* [Trecho apresentado]:
━━━━
CARISMA - Mas pior do que João Alberto era o que ele representava, os militares radicais revolucionários outubristas. Foi aí que a professora Vavy Borges nos ensina que surgiu o nome de tenentismo, exatamente para desmoralizar aqueles caras loucos, de farda, que faziam clubes ou legiões 3 de Outubro em todas as capitais. Foi o mesmo que aconteceu com o marxismo, São Paulo. Queriam ridicularizar os seguidores de Marx, então inventaram esse nome, execrado pelo próprio Marx, que não se considerava marxista. Pois bem, os tenentes então começaram a fazer agitação porque queriam mais poder, que Getúlio não dava. Getúlio inclusive tinha evitado colocar no poder o Miguel Costa, pessoa com muito mais carisma do que João Alberto, pois Miguel Costa era o nome verdadeiro da coluna Prestes, aquela guerrilha fruto da revolução de 1924 que palmilhou o país em catequese revolucionária. Miguel Costa não gostou de ser preterido para a interventoria e começou a agitar tuas ruas São Paulo. As provocações acabaram naquele episódio sangrento em que morreram teus primeiros mártires, os estudantes da sigla MMDC. Foi aí que ninguém mais segurou e já estavas pronta para a guerra São Paulo. Mas os gaúchos do Flores te abandonaram, Klinger chegou de mãos abanando e sobre ti caíram as tropas de todo o país, São Paulo. Veio soldado do exército, veio polícia, vieram aqueles gringos parrudos de Santa Catarina e da serra gaúcha e te derrotaram militarmente. Estavas só como um túnel, para usar a imagem magnífica de Pablo Neruda. Estavas só e por isso teu líderes, desesperados, arrancavam voluntários à força e contrariavam muitos trabalhadores que, de olho nos direitos trabalhistas de Getúlio, começaram a fazer corpo mole, achando que o governo provisório, que chamavas de ditadura, ficasse para sempre. Não ficou porque não deixaste, São Paulo. Lutaste com todas as tuas forças e oficialmente 800 bravos tombaram em campo de batalha. Mas acredito que foram muito mais.
━━━━
* [Dados sobre a localização de alvos visíveis]:
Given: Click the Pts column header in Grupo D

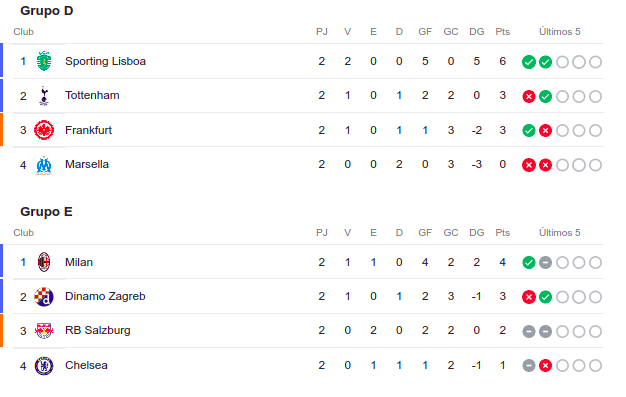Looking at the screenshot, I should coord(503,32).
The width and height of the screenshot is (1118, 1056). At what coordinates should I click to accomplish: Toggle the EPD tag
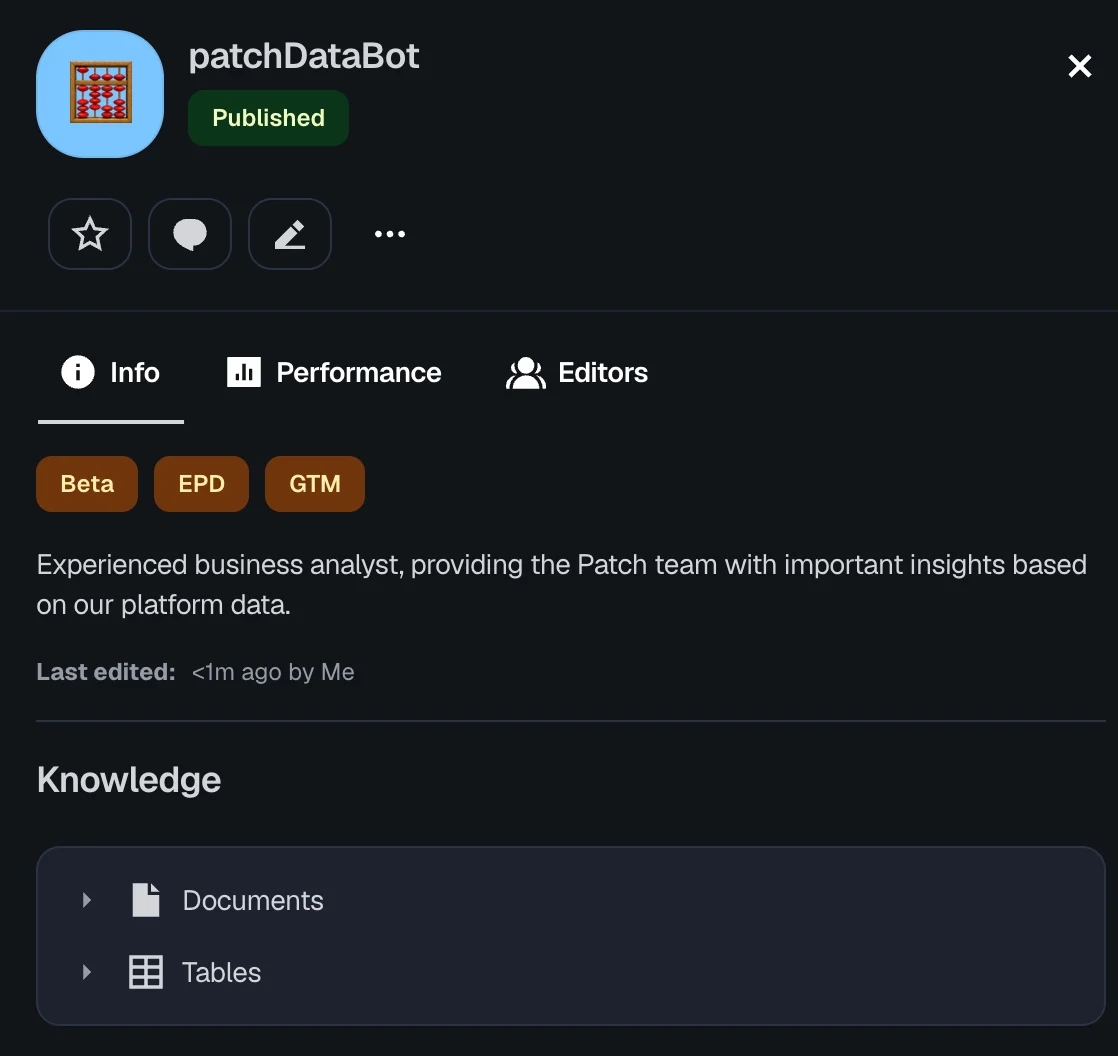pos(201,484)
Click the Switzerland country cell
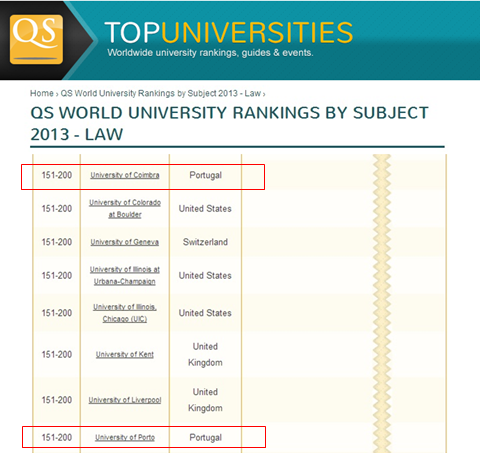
━━━━
* [Instruções de trabalho]:
**a.** Reescreva em forma de lista o parágrafo do trecho apresentado que começa com "CARISMA - Mas pior do que João Alberto", preservando seus fatos principais.
**b.** Prolongue o trecho sobre a luta de São Paulo contra o governo provisório, começando logo após sua última frase.
Os registros não são necessários.

* [Resultados]:
**a.**
- O problema maior que João Alberto era o que ele representava: os militares radicais revolucionários outubristas.
- Segundo a professora Vavy Borges, o nome "tenentismo" surgiu para desmoralizá-los, assim como "marxismo" foi inventado para ridicularizar os seguidores de Marx.
- Os tenentes passaram a fazer agitação porque queriam mais poder, que Getúlio não lhes dava.
- Getúlio evitou pôr no poder Miguel Costa, mais carismático que João Alberto e o verdadeiro nome da coluna Prestes.
- Preterido para a interventoria, Miguel Costa começou a agitar as ruas de São Paulo.
- As provocações culminaram no episódio sangrento em que morreram os estudantes do MMDC, e São Paulo ficou pronta para a guerra.
- Os gaúchos do Flores abandonaram São Paulo, Klinger chegou sem nada, e tropas de todo o país (exército, polícia, catarinenses e gaúchos da serra) a derrotaram militarmente.
- Isolados, os líderes paulistas recrutaram voluntários à força, e muitos trabalhadores, de olho nos direitos trabalhistas de Getúlio, fizeram corpo mole.
- Oficialmente, 800 combatentes morreram, mas o autor acredita que foram muitos mais.

**b.**
ANISTIA - Pois essa guerra te redimiu, São Paulo. Não me refiro ao que fizeram com ela, mais um ritual de poder apropriado pelos poderosos. Te redimiu porque ficaste livre dessa coisa hedionda que é a guerra e partiste para tua verdadeira vocação, que é o progresso, que mais tarde foi chamado de desenvolvimento e agora dizem que é inchaço. Teu dinamismo ficou concentrado todo nas tarefas grandiosas a que te propuseste, São Paulo. Tua grande e bela universidade, onde aprendi tudo e a quem devo demais. Tuas empresas cheias de vida que me acolheram e permitiram que eu sobrevivesse com minha família. Tuas pessoas que de todo o país chegam para te conhecer e acabam se apaixonando por ti, São Paulo. Por isso te saúdo, cidade imortal. Saúdo a ti e a teu estado e te homenageio neste nove de julho, clamando por anistia a todos os que lutaram, erraram ou acertaram naquela guerra. Quero, São Paulo, um abraço forte entre teu povo e os povos que foram contra ti. Não quero rendição, quero anistia. Quero camaradagem, quero Pátria. Quero o perdão do tempo que a tudo lava. Quero a lembrança da História, mas não o revolvimento dos ódios. Quero o resgate da paz e não o desconhecimento. Neste nove de julho todos fugiram de ti, São Paulo. Chamam isso de feriadão. Eu chamo de data histórica e deposito no túmulo dos teus heróis as cinzas dos que um dia lutaram contra ti, mas que hoje são teus irmãos de um Brasil que precisa voltar a ser soberano.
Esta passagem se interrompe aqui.